■ **Instructions to follow**
Copy every line of the material below word for word, but leave out the pictures.

■ **Rows**
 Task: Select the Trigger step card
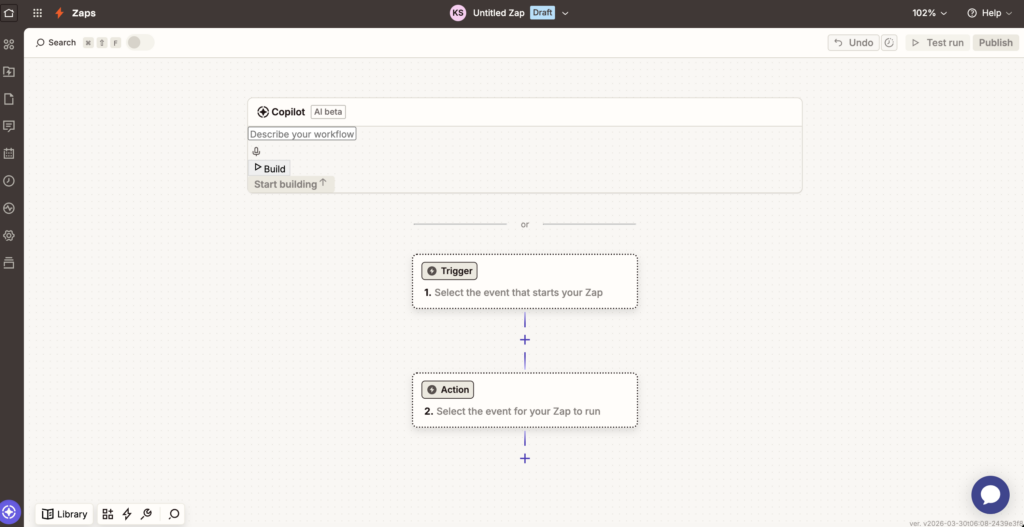point(524,281)
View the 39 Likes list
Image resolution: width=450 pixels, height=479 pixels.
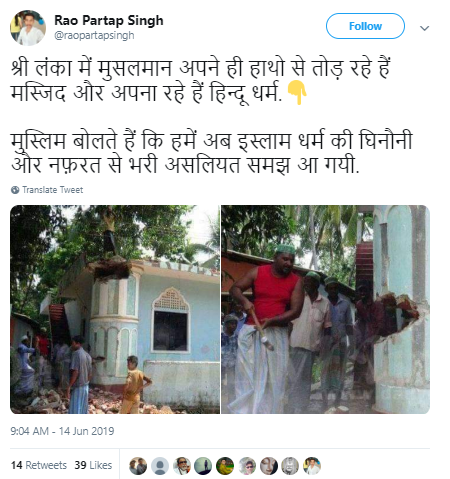coord(93,465)
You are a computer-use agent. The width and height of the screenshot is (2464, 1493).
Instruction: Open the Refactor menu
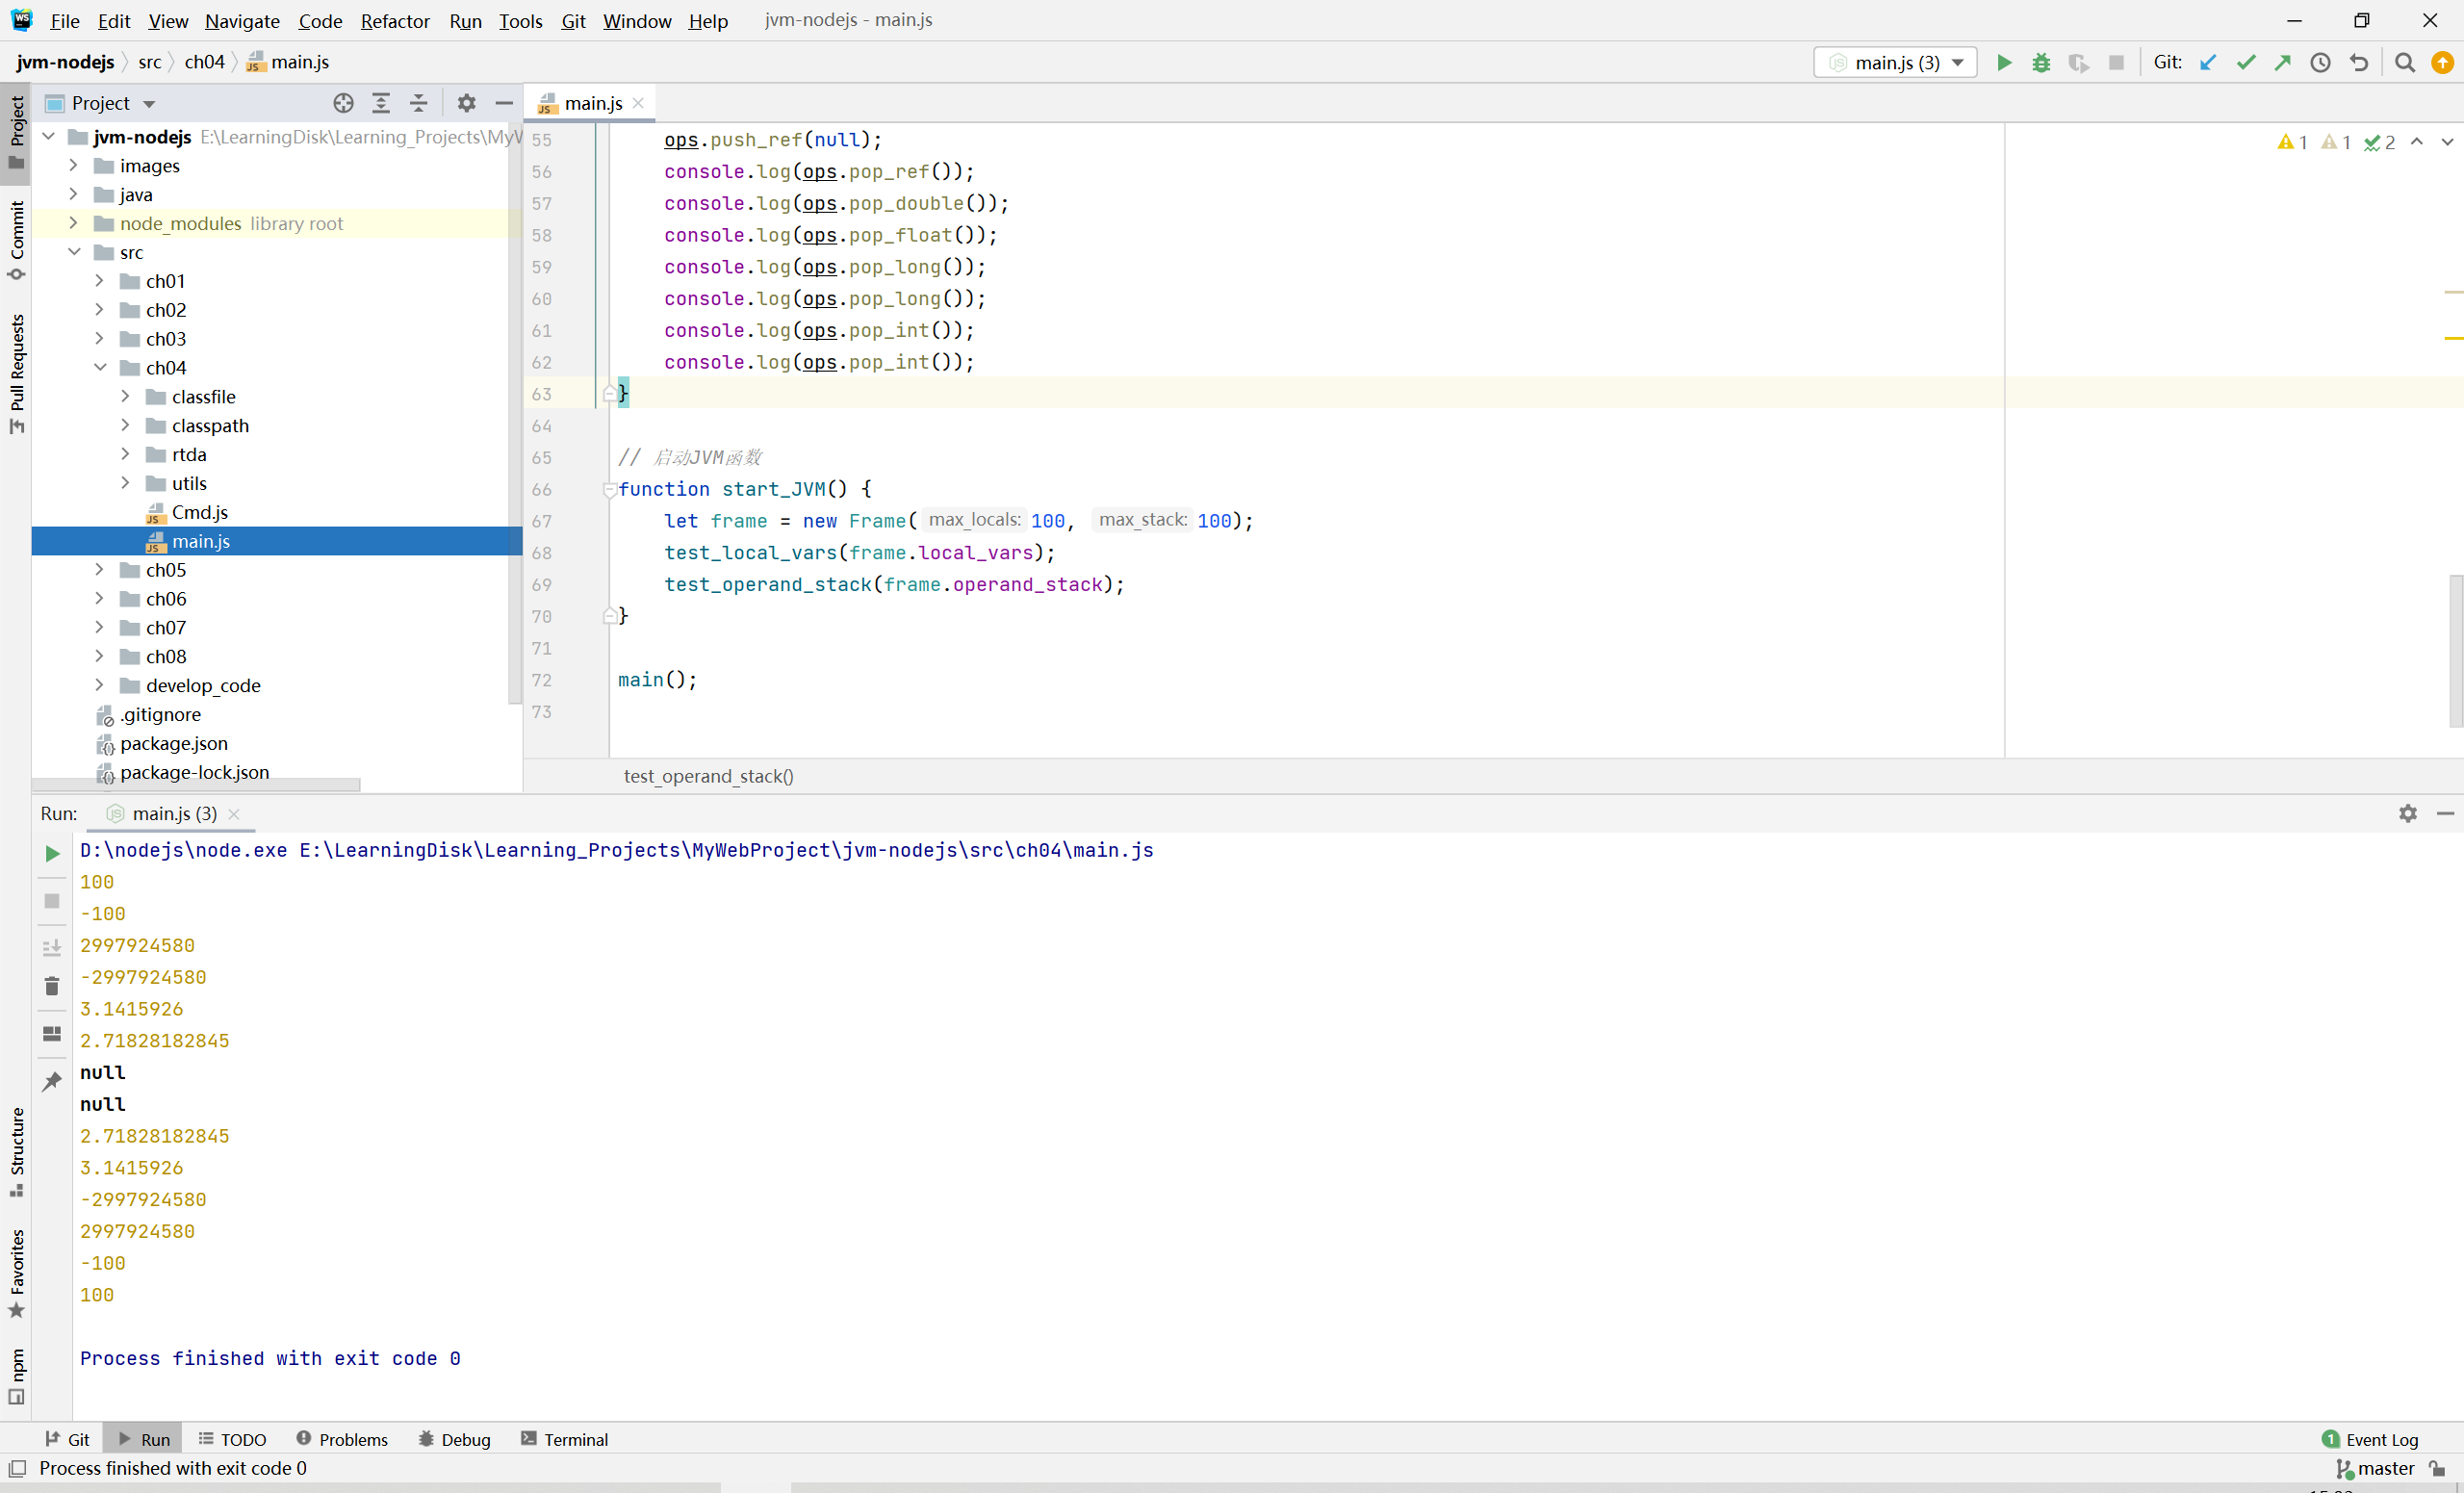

■ **The completed task**
 Task: Select the Trigger step card
point(524,281)
View the 39 Likes list
Image resolution: width=450 pixels, height=479 pixels.
coord(93,465)
You are a computer-use agent. The width and height of the screenshot is (2464, 1493).
Instruction: Open the Refactor menu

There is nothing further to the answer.